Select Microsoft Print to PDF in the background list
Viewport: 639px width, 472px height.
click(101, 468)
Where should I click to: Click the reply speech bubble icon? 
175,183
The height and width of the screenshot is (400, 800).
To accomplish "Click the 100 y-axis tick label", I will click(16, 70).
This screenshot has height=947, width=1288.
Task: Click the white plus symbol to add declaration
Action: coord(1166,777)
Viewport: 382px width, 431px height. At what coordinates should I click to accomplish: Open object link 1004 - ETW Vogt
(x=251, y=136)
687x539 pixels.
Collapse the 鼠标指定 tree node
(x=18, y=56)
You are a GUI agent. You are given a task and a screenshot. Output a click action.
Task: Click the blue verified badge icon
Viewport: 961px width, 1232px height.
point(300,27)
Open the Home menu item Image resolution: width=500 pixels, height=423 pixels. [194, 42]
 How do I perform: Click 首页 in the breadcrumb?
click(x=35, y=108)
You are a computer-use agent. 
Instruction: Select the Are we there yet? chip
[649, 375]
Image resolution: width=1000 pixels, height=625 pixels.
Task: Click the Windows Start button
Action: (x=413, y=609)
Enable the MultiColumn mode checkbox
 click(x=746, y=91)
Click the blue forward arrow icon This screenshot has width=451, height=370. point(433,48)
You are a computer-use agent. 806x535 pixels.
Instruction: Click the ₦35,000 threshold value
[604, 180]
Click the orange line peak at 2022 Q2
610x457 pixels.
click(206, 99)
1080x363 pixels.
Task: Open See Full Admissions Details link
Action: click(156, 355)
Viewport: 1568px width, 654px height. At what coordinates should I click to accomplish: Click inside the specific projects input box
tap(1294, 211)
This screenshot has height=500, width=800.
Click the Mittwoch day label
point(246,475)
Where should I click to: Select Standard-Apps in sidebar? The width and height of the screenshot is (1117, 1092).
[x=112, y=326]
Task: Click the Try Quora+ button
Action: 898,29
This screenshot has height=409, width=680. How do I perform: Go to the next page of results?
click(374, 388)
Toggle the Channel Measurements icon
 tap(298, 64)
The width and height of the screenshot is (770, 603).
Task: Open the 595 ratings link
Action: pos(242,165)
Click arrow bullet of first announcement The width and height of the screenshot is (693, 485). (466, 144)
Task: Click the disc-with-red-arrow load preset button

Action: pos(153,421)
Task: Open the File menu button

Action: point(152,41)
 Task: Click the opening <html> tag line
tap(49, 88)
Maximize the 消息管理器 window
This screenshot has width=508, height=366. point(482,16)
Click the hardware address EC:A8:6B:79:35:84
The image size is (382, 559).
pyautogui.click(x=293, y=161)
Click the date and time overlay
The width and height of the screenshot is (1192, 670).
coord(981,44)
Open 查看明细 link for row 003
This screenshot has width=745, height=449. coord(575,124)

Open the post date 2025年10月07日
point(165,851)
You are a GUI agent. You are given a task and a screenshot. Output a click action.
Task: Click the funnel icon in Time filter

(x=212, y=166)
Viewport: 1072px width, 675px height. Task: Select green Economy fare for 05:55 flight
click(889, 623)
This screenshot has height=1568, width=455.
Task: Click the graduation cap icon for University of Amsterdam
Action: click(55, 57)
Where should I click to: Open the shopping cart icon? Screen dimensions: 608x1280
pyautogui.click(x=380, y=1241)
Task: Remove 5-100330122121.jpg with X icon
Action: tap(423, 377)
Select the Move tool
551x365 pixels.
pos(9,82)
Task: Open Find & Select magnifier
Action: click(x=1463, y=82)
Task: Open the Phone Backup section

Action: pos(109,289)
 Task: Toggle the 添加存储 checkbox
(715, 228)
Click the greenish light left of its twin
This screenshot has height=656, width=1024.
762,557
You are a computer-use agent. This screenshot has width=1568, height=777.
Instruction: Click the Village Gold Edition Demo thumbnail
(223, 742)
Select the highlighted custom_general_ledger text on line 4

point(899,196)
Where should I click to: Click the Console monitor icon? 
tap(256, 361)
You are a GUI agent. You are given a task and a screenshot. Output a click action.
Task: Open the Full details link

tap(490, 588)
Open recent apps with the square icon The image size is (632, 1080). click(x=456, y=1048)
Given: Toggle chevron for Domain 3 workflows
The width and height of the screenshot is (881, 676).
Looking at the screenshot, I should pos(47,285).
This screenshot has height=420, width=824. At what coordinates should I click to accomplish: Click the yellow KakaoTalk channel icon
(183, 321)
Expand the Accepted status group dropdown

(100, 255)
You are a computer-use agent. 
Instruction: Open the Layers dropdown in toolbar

WORK TO BE COMPLETED. Word for word, copy out the entries.

EXERCISE RESULT.
Select Microsoft Print to PDF in the background list
Viewport: 639px width, 472px height.
click(101, 468)
Where should I click to: Click the reply speech bubble icon? 
175,183
The height and width of the screenshot is (400, 800).
To accomplish "Click the 100 y-axis tick label", I will click(16, 70).
This screenshot has height=947, width=1288.
Task: Click the white plus symbol to add declaration
Action: coord(1166,777)
Viewport: 382px width, 431px height. At what coordinates should I click to accomplish: Open object link 1004 - ETW Vogt
(x=251, y=136)
687x539 pixels.
Collapse the 鼠标指定 tree node
(x=18, y=56)
You are a GUI agent. You are given a task and a screenshot. Output a click action.
Task: Click the blue verified badge icon
Viewport: 961px width, 1232px height.
point(300,27)
Open the Home menu item Image resolution: width=500 pixels, height=423 pixels. [194, 42]
 How do I perform: Click 首页 in the breadcrumb?
click(x=35, y=108)
You are a computer-use agent. 
Instruction: Select the Are we there yet? chip
[649, 375]
Image resolution: width=1000 pixels, height=625 pixels.
Task: Click the Windows Start button
Action: (x=413, y=609)
Enable the MultiColumn mode checkbox
 click(x=746, y=91)
Click the blue forward arrow icon This screenshot has width=451, height=370. point(433,48)
You are a computer-use agent. 806x535 pixels.
Instruction: Click the ₦35,000 threshold value
[604, 180]
Click the orange line peak at 2022 Q2
610x457 pixels.
click(206, 99)
1080x363 pixels.
Task: Open See Full Admissions Details link
Action: click(156, 355)
Viewport: 1568px width, 654px height. At what coordinates should I click to accomplish: Click inside the specific projects input box
tap(1294, 211)
This screenshot has height=500, width=800.
Click the Mittwoch day label
point(246,475)
Where should I click to: Select Standard-Apps in sidebar? The width and height of the screenshot is (1117, 1092).
[x=112, y=326]
Task: Click the Try Quora+ button
Action: 898,29
This screenshot has height=409, width=680. How do I perform: Go to the next page of results?
click(374, 388)
Toggle the Channel Measurements icon
 tap(298, 64)
The width and height of the screenshot is (770, 603).
Task: Open the 595 ratings link
Action: pos(242,165)
Click arrow bullet of first announcement The width and height of the screenshot is (693, 485). (466, 144)
Task: Click the disc-with-red-arrow load preset button

Action: pos(153,421)
Task: Open the File menu button

Action: point(152,41)
 Task: Click the opening <html> tag line
tap(49, 88)
Maximize the 消息管理器 window
This screenshot has width=508, height=366. point(482,16)
Click the hardware address EC:A8:6B:79:35:84
The image size is (382, 559).
pyautogui.click(x=293, y=161)
Click the date and time overlay
The width and height of the screenshot is (1192, 670).
coord(981,44)
Open 查看明细 link for row 003
This screenshot has width=745, height=449. coord(575,124)

Open the post date 2025年10月07日
point(165,851)
You are a GUI agent. You are given a task and a screenshot. Output a click action.
Task: Click the funnel icon in Time filter

(x=212, y=166)
Viewport: 1072px width, 675px height. Task: Select green Economy fare for 05:55 flight
click(889, 623)
This screenshot has height=1568, width=455.
Task: Click the graduation cap icon for University of Amsterdam
Action: click(55, 57)
Where should I click to: Open the shopping cart icon? Screen dimensions: 608x1280
pyautogui.click(x=380, y=1241)
Task: Remove 5-100330122121.jpg with X icon
Action: tap(423, 377)
Select the Move tool
551x365 pixels.
pos(9,82)
Task: Open Find & Select magnifier
Action: click(x=1463, y=82)
Task: Open the Phone Backup section

Action: pos(109,289)
 Task: Toggle the 添加存储 checkbox
(715, 228)
Click the greenish light left of its twin
This screenshot has height=656, width=1024.
762,557
You are a computer-use agent. This screenshot has width=1568, height=777.
Instruction: Click the Village Gold Edition Demo thumbnail
(223, 742)
Select the highlighted custom_general_ledger text on line 4

point(899,196)
Where should I click to: Click the Console monitor icon? 
tap(256, 361)
You are a GUI agent. You are given a task and a screenshot. Output a click action.
Task: Open the Full details link

tap(490, 588)
Open recent apps with the square icon The image size is (632, 1080). click(x=456, y=1048)
Given: Toggle chevron for Domain 3 workflows
The width and height of the screenshot is (881, 676).
Looking at the screenshot, I should pos(47,285).
This screenshot has height=420, width=824. At what coordinates should I click to accomplish: Click the yellow KakaoTalk channel icon
(183, 321)
Expand the Accepted status group dropdown

(100, 255)
You are a computer-use agent. 
Instruction: Open the Layers dropdown in toolbar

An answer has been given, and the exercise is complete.